NBCUniversal News Group invests in video start-up NowThis News

Now this news from NBC.

The NBCUniversal News Group said Sunday that it has taken a minority stake in social video start-up NowThis News. The two companies will work together out of New York to produce original videos for the rapidly growing social media world.

As the iPhone generation continues to flock toward quick-to-digest video, the collaboration will allow the companies to draw on each other's strengths: NBC's news operations and NowThis News' approach to short-form storytelling.


Instagram and Vine—which have more than 150 million monthly active users and 40 million registered users, respectively—are just two of the video applications already sitting inside the pockets of teenagers and young adults, an audience the two sides hope to tap.

"We know that news consumption among younger audiences continues to grow, but in order to reach that audience, you need to create it for the platforms they use most," Patricia Fili-Krushel, chairman of the NBCUniversal News Group, said in a statement.
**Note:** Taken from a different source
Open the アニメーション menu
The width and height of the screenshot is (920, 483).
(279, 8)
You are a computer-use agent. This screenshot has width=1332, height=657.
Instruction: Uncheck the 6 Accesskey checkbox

NowThis News, which launched in fall 2012, has produced more than 10,000 original short videos, averaging 12 million monthly views. It creates at least 50 clips a day, focused on millennials.

By teaming up, the companies "can learn from each other and build a great digital news experience that's a win-win for the new news consumer who wants all video, all the time, built for social and mobile," Kenneth Lerer, co-founder of NowThis News and managing director of Lerer Ventures, said in a statement.

NBCUniversal will work with NowThis News to create short clips for four of the news group's brands: NBC News, "Today," MSNBC and CNBC.

The companies will also jointly create advertising opportunities for their clients and partners.

Earlier this month, NBCUniversal News announced a strategic investment and content partnership with parent Revere Digital, a new media venture led by veteran technology journalists Walt Mossberg and Kara Swisher.